Start Text

= Bharati Shelat =

Indian archaeologist (1939–2018)

Bharati Kirtikumar Shelat (30 July 1939 – 2018) was an Indian archaeologist from Gujarat. She spent most of her career at B. J. Institute of Learning and Research, Ahmedabad, Gujarat.

==Life==
Bharati Shelat was born on 30 July 1939 in Mehsana. She completed her SSC in 1956 from R.B.M.K. Girls High School, Ahmedabad. She received a BA in 1960 from Gujarat College, Ahmedabad with Sanskrit major and Psychology minor, and received a MA in 1962 from B. J. Institute, Ahmedabad with Sanskrit (Epigraphy) major and Ardhamagadhi minor. She obtained PhD in 1969 from B. J. Institute for her doctoral dissertation, The Chronological Systems of Gujarat. In 1972, she received again a M.A. in Sociology from Texas Woman's University.

End Text
Start Stored records

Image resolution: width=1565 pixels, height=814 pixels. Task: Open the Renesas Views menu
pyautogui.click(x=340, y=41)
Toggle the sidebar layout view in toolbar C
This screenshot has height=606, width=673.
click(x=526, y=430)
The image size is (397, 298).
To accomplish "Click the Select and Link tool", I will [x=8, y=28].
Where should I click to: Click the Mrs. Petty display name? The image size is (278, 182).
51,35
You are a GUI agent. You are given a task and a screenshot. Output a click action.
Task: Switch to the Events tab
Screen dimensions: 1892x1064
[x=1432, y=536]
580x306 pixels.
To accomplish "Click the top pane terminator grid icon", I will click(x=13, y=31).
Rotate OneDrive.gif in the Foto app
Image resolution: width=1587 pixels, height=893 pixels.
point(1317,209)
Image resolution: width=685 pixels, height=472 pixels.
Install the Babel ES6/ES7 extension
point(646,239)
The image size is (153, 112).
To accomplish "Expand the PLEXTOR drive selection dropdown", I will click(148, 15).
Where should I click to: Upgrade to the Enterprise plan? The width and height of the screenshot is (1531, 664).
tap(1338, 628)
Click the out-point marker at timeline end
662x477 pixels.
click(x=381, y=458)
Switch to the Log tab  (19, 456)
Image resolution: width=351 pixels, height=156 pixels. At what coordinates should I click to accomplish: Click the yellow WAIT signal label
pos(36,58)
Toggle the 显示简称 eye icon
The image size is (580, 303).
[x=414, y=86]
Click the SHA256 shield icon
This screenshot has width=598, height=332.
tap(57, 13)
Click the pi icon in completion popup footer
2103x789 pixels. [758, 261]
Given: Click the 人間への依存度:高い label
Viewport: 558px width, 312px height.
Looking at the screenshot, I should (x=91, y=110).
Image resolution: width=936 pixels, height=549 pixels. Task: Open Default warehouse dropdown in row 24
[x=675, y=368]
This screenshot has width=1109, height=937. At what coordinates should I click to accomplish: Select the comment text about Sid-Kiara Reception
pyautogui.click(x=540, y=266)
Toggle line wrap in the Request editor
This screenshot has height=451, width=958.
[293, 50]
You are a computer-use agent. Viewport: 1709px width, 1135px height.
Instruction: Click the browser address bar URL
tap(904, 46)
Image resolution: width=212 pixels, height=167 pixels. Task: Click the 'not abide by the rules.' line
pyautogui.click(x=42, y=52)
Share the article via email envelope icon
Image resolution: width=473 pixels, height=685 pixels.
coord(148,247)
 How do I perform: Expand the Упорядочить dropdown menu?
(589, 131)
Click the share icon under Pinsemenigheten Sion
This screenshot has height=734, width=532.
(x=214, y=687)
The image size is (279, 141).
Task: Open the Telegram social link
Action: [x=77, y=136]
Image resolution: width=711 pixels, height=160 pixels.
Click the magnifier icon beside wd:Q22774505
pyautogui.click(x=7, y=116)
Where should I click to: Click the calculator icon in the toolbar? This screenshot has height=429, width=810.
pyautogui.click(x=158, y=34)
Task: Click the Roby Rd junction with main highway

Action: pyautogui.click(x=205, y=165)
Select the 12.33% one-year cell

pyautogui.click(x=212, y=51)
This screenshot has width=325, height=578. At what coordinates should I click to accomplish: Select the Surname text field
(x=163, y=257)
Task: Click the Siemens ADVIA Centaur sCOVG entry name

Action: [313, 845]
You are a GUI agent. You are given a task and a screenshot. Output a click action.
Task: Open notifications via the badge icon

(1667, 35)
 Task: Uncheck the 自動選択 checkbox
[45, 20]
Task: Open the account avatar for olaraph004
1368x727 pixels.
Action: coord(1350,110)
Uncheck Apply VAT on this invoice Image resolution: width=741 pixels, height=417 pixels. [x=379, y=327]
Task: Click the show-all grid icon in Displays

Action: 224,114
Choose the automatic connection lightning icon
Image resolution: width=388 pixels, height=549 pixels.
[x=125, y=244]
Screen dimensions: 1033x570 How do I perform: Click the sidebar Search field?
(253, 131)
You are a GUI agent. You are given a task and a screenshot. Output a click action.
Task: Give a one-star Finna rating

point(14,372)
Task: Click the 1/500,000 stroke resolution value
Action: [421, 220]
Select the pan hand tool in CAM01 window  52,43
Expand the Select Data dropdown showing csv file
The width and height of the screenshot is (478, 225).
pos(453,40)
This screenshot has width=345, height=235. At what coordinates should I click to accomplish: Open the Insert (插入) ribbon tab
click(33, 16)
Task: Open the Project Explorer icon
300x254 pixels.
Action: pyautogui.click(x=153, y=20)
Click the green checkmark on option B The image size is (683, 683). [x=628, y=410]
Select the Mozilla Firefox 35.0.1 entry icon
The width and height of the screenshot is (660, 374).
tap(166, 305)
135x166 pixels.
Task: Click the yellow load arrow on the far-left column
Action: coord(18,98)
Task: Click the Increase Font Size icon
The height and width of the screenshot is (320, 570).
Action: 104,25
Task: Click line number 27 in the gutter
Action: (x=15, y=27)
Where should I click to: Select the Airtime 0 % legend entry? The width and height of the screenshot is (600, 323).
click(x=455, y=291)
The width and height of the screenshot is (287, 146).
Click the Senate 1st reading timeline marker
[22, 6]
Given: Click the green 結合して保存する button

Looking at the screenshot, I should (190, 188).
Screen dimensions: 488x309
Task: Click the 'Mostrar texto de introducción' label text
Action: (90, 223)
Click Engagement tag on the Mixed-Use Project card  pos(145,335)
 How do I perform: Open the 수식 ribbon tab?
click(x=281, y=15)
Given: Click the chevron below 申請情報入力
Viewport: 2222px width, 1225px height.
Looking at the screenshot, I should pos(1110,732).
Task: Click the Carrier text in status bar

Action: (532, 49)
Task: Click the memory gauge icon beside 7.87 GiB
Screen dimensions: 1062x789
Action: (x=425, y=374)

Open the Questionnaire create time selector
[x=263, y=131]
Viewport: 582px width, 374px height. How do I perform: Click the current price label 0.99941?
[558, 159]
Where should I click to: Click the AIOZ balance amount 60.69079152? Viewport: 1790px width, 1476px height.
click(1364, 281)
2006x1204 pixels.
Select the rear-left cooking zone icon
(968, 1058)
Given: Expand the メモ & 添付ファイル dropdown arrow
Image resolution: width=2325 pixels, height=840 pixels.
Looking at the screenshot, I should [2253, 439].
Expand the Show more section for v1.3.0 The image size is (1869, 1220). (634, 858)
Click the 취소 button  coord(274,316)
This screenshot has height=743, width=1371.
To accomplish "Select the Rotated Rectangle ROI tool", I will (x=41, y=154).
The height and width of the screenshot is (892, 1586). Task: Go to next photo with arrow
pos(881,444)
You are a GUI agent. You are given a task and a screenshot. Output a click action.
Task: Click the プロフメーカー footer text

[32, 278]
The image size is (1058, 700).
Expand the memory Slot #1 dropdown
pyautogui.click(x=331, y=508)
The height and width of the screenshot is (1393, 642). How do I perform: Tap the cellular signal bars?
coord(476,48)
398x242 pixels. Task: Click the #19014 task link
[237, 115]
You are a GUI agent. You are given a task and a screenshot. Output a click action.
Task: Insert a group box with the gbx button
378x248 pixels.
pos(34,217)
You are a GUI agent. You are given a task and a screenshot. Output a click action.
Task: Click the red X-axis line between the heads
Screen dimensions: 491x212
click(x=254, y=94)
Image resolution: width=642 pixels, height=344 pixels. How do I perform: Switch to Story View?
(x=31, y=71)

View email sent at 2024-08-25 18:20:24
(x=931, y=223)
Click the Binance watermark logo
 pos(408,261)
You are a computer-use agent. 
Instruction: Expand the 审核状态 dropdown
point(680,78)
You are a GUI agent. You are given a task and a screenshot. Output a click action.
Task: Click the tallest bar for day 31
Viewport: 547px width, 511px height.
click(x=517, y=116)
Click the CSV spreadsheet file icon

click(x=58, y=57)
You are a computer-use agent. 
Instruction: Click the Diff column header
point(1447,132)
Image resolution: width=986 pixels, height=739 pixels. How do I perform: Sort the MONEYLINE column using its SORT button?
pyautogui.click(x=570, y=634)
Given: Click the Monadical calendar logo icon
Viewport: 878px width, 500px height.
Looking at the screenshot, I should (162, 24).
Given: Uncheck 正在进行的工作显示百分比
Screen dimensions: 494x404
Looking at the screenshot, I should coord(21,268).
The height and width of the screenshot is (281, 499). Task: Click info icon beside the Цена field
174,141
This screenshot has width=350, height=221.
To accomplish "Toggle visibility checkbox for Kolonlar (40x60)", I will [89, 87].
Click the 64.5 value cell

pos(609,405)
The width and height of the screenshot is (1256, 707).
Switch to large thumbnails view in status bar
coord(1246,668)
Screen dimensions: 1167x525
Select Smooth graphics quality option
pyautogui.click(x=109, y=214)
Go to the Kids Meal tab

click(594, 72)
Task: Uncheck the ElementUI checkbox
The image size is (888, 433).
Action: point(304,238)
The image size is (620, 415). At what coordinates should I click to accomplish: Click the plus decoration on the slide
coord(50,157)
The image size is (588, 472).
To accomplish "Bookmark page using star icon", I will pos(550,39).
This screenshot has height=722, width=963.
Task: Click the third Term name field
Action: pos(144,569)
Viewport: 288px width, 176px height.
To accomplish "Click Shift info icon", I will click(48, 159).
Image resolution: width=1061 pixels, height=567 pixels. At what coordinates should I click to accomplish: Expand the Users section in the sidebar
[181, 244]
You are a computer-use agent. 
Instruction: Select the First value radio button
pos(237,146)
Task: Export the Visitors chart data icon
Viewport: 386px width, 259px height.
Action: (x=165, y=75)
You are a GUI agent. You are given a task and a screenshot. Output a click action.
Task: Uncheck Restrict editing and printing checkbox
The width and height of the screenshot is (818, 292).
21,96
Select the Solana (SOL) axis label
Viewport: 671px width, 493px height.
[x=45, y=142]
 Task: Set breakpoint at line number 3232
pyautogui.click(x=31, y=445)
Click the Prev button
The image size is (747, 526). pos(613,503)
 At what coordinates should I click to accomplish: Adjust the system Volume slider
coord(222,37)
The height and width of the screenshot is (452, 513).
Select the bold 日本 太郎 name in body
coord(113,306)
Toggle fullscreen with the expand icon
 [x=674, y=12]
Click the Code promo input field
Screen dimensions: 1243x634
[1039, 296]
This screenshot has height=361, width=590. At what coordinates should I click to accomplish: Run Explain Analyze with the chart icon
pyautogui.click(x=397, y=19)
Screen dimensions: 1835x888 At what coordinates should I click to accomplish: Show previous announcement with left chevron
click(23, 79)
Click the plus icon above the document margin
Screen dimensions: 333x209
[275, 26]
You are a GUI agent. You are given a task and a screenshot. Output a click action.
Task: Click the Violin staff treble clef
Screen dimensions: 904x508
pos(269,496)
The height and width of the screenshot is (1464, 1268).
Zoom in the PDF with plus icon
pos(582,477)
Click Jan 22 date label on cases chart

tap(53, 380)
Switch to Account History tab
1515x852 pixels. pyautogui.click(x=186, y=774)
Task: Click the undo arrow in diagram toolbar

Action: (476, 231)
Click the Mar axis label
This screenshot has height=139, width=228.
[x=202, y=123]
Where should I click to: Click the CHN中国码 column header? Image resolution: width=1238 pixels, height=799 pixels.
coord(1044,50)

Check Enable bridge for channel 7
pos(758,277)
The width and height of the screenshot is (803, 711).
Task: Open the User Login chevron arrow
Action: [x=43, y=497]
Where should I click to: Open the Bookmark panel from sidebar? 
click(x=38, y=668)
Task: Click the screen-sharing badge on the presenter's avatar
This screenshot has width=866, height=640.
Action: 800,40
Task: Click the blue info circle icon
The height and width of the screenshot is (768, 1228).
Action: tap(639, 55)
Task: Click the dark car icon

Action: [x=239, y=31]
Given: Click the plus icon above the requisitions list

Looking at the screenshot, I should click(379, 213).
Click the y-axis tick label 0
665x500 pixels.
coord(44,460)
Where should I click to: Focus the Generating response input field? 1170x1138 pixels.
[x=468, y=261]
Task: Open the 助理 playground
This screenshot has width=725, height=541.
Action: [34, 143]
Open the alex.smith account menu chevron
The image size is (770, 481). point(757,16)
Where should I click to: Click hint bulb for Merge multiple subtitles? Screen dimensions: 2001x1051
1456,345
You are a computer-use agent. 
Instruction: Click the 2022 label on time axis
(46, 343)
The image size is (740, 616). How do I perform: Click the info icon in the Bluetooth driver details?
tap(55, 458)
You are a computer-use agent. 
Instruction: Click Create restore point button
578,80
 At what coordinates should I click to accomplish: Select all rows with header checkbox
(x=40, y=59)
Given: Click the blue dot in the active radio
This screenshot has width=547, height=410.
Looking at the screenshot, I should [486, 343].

End Stored records

_What is asked_.
**A)** Answer these from the Bharati Shelat biography:
(i) At which institution did she spend most of her career?
(ii) What was the title of her doctoral dissertation?
(iii) From which university did she receive an M.A. in Sociology in 1972?
**B)** Render this sentence from the Bharati Shelat biography in Spanish: "Bharati Shelat was born on 30 July 1939 in Mehsana."
**C)** Extend the Bharati Shelat biography from where it stops.

_Response list_.
**A)**
(i) B. J. Institute of Learning and Research, Ahmedabad, Gujarat
(ii) The Chronological Systems of Gujarat
(iii) Texas Woman's University

**B)** Bharati Shelat nació el 30 de julio de 1939 en Mehsana.

**C)**
Shelat started her career as a lecturer of Sanskrit and Ardhamagadhi at S. V. Arts College, Ahmedabad in 1964, and served there till 1969. In 1976, she joined B. J. Institute as a lecturer of Indian culture, philosophy and Sanskrit literature, and later became there a reader and post graduate teacher (1982–1997), and then, professor and director (1997–2006). She served as a director of Gujarat Research Society, Ahmedabad.

Shelat received the Haridas Gokani Gold Medal for the best research paper in the 9th Conference of Gujarat History Council, 1977.

Shelat died in 2018.

==Works==
Shelat published about 200 articles in different fields including epigraphy, numismatics, iconography, Sanskrit language and literature, manuscriptology, Indian chronology, and editing method of Sanskrit words. She edited about 40 Sanskrit inscriptions and documents. She worked as a general editor of the critical edition of Śrīmad Bhāgavata Purāṇa, as an editor of its volume II and III. She worked as an editor of 4 journals; Samipya, Journal of Gujarat Research Society, Vidyapeeth, and Pathik.

===English===
- Chronological System of Gujarat (1987)
- Girnar Rock Edict of Mahākșatrapa Rudradāman (2005)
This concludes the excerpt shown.